╔══

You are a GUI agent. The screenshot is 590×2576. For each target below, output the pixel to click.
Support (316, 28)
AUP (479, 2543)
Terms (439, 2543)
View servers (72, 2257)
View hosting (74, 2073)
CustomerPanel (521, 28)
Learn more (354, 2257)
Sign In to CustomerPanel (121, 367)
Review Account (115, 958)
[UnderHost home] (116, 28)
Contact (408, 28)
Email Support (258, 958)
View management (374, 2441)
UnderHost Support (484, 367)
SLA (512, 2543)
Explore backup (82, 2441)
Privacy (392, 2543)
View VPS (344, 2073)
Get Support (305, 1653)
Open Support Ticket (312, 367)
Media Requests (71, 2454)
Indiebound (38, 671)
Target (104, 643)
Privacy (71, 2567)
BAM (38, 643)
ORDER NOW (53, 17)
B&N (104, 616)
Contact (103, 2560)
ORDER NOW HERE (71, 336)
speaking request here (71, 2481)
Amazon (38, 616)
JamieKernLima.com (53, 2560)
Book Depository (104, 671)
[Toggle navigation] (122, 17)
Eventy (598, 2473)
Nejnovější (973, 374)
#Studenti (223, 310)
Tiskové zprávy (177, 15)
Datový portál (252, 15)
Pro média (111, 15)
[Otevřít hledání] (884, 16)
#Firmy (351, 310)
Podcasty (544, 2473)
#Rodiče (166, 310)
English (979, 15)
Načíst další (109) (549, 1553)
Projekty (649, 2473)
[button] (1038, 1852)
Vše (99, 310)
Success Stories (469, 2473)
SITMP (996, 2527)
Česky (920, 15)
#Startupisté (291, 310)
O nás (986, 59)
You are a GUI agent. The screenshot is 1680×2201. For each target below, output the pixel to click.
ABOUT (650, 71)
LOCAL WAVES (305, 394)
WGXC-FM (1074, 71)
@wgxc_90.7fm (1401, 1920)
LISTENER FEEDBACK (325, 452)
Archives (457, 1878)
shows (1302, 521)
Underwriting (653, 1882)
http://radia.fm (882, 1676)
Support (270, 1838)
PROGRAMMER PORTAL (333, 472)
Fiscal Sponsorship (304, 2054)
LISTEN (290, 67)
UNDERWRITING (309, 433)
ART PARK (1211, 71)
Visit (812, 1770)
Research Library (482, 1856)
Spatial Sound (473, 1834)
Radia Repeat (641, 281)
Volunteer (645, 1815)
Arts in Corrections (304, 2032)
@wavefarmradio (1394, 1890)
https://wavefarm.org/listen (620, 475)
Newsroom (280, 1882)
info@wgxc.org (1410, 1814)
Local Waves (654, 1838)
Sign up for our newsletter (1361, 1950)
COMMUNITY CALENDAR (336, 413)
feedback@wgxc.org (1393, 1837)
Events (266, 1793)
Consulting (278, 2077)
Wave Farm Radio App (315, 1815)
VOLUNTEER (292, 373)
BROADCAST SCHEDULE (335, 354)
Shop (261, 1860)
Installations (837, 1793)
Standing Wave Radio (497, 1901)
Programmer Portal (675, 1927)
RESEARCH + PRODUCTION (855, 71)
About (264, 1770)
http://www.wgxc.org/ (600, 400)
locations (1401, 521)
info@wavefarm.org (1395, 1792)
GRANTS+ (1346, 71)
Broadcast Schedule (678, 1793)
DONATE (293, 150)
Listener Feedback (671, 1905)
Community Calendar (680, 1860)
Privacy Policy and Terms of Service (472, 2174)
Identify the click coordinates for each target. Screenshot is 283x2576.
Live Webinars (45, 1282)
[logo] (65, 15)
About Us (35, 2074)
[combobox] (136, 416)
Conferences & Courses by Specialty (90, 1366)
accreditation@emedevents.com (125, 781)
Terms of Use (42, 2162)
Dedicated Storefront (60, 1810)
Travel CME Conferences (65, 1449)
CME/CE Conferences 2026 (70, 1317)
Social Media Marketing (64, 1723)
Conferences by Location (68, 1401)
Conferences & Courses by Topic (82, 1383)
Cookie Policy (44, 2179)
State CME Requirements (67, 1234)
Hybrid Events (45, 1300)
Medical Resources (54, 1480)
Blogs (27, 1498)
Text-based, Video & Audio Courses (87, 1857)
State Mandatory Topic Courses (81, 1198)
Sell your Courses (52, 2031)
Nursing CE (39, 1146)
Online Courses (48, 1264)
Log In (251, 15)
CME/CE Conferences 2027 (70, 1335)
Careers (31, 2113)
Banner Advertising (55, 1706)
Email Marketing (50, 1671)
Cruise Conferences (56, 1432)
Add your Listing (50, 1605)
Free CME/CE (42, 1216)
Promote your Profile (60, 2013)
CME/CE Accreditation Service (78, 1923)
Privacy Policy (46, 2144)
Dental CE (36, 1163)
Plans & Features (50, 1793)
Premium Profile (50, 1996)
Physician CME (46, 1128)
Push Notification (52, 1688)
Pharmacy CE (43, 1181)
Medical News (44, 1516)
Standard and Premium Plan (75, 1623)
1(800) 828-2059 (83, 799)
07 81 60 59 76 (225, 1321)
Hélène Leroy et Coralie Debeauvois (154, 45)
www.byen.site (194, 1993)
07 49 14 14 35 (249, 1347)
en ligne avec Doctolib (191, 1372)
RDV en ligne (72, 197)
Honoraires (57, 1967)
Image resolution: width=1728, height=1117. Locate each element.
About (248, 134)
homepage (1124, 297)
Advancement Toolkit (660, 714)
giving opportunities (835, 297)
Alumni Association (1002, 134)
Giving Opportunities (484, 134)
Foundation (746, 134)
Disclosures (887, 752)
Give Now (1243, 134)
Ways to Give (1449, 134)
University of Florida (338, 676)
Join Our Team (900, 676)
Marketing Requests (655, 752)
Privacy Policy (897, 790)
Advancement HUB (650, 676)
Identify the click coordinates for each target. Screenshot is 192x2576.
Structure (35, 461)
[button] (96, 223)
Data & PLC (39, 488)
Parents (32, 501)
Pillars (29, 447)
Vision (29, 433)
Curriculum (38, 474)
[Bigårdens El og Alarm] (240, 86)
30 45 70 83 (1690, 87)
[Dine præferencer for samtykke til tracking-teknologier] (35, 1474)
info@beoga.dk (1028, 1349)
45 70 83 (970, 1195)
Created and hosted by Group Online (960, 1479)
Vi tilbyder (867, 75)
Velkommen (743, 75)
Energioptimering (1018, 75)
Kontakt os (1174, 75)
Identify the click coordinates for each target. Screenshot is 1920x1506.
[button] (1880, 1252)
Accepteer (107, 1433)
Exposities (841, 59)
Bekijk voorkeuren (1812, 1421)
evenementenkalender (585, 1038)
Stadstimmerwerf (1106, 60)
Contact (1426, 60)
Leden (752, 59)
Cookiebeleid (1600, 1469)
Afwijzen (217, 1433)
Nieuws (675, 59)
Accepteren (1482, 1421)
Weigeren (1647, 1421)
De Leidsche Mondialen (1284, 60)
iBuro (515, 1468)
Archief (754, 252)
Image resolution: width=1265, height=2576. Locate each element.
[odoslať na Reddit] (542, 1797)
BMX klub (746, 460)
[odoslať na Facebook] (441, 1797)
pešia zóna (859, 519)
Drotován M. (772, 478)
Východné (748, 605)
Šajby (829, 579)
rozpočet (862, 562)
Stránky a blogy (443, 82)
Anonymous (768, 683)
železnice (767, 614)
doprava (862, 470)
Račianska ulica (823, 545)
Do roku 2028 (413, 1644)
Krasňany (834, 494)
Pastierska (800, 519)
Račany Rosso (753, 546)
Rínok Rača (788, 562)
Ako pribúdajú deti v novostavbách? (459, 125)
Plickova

╚══

**Required work:** Copy verbatim, from the listing above, each line from the one containing "Add your Listing (50, 1605)" down to the one containing "30 45 70 83 (1690, 87)", inclusive.

**Task result:**
Add your Listing (50, 1605)
Free CME/CE (42, 1216)
Promote your Profile (60, 2013)
CME/CE Accreditation Service (78, 1923)
Privacy Policy (46, 2144)
Dental CE (36, 1163)
Plans & Features (50, 1793)
Premium Profile (50, 1996)
Physician CME (46, 1128)
Push Notification (52, 1688)
Pharmacy CE (43, 1181)
Medical News (44, 1516)
Standard and Premium Plan (75, 1623)
1(800) 828-2059 (83, 799)
07 81 60 59 76 (225, 1321)
Hélène Leroy et Coralie Debeauvois (154, 45)
www.byen.site (194, 1993)
07 49 14 14 35 (249, 1347)
en ligne avec Doctolib (191, 1372)
RDV en ligne (72, 197)
Honoraires (57, 1967)
Image resolution: width=1728, height=1117. Locate each element.
About (248, 134)
homepage (1124, 297)
Advancement Toolkit (660, 714)
giving opportunities (835, 297)
Alumni Association (1002, 134)
Giving Opportunities (484, 134)
Foundation (746, 134)
Disclosures (887, 752)
Give Now (1243, 134)
Ways to Give (1449, 134)
University of Florida (338, 676)
Join Our Team (900, 676)
Marketing Requests (655, 752)
Privacy Policy (897, 790)
Advancement HUB (650, 676)
Identify the click coordinates for each target. Screenshot is 192x2576.
Structure (35, 461)
[button] (96, 223)
Data & PLC (39, 488)
Parents (32, 501)
Pillars (29, 447)
Vision (29, 433)
Curriculum (38, 474)
[Bigårdens El og Alarm] (240, 86)
30 45 70 83 (1690, 87)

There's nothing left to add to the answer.